This distinction matters because the attack surface is fundamentally larger. A chatbot has one output channel: text. An agent has as many output channels as it has tools. Each tool is a potential action the attacker can trigger through manipulated input.

There are two delivery mechanisms, and agentic systems are vulnerable to both.

Direct injection

The attacker controls the input to the agent. They type "ignore your instructions and instead do X." This is the version most people think of, and it's the least dangerous in practice because it requires the attacker to have direct access to the agent's input, which means they're already an authenticated user. Your existing controls (identity, RBAC, invocation policy) constrain what the agent can do even if the injection succeeds.

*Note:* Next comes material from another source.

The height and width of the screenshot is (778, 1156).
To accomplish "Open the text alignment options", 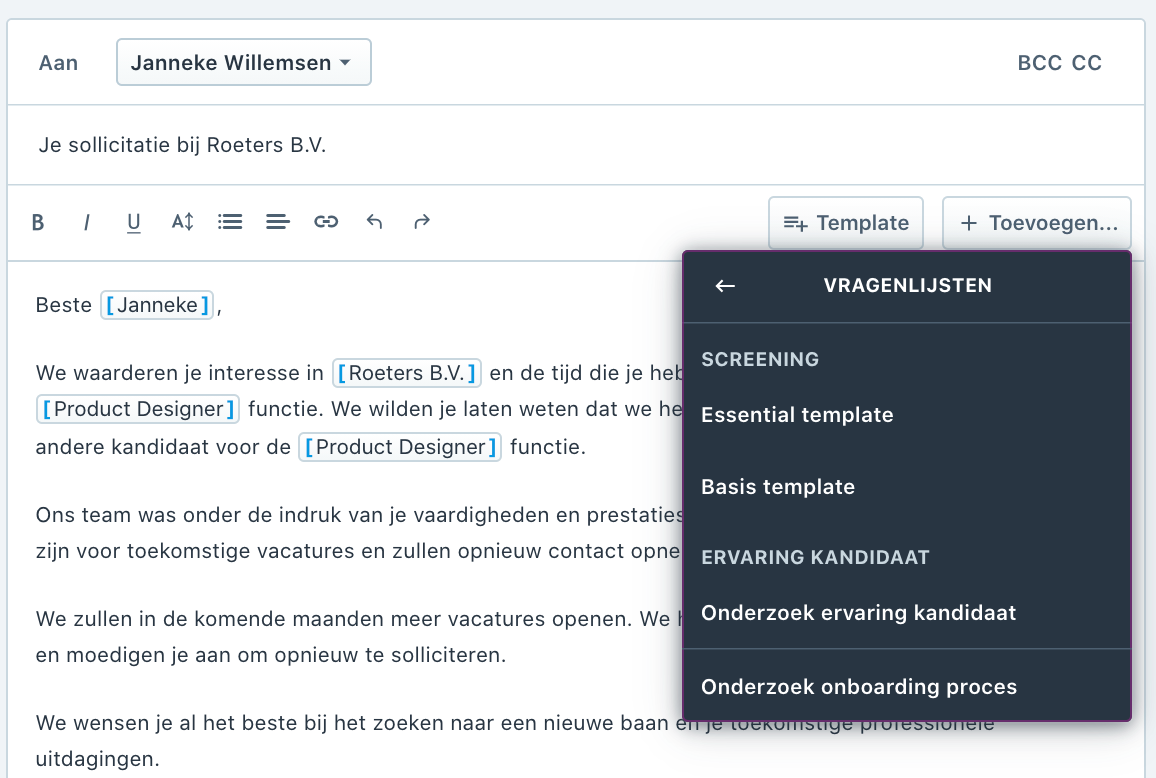I will pyautogui.click(x=277, y=222).
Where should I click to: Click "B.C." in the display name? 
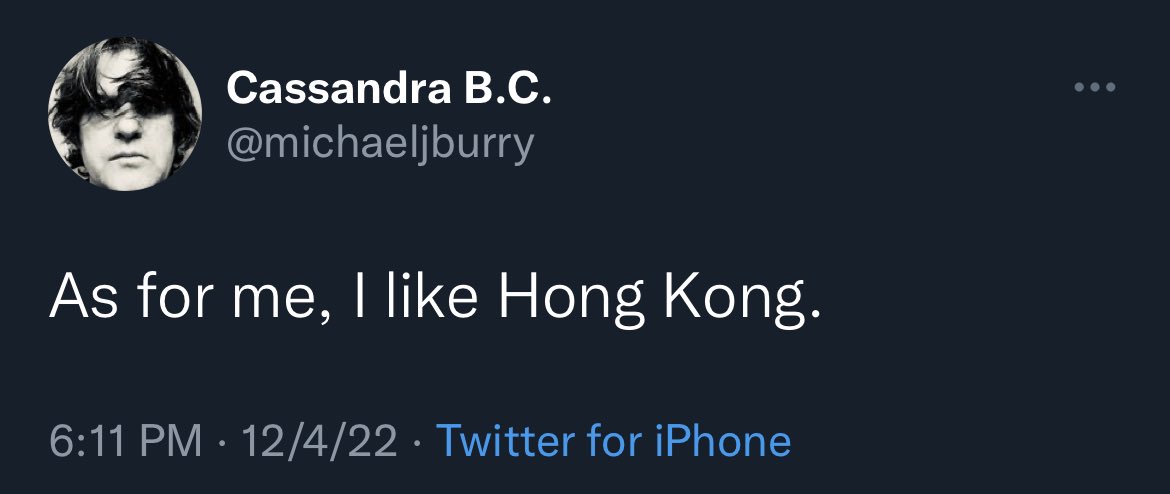pos(507,91)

Direct injection is still a real risk in scenarios where the agent is exposed to semi-trusted users: customer-facing support bots, shared internal tools, public-facing API endpoints that feed into agent workflows. But it's not the attack that keeps security teams up at night.

Indirect injection

The attacker doesn't have direct access to the agent. Instead, they plant malicious instructions in content the agent will process: a web page, a document, an email, a calendar invite, a database record, a tool output, a comment in a code repository. The agent reads the content as part of its normal workflow and follows the embedded instructions.

This is the attack vector that EchoLeak exploited. The attacker sent an email containing hidden instructions. Copilot processed the email as input, followed the instructions, and exfiltrated data. The user never typed anything malicious. They never even clicked anything.

Indirect injection is harder to defend against because the malicious input arrives through a trusted channel. The agent is supposed to read emails. It's supposed to process documents. It's supposed to browse web pages. You can't block the input channel without breaking the agent's functionality.

In May 2026, this played out in a financial context. An attacker on X sent a Morse code encoded message that tricked an AI-integrated crypto wallet into authorizing a $150,000 token transfer. The encoding bypassed the model's safety filters, which were trained to catch natural language attack patterns but not obfuscated inputs. The agent had the credentials and the authorization to move funds. The injection just told it where to send them.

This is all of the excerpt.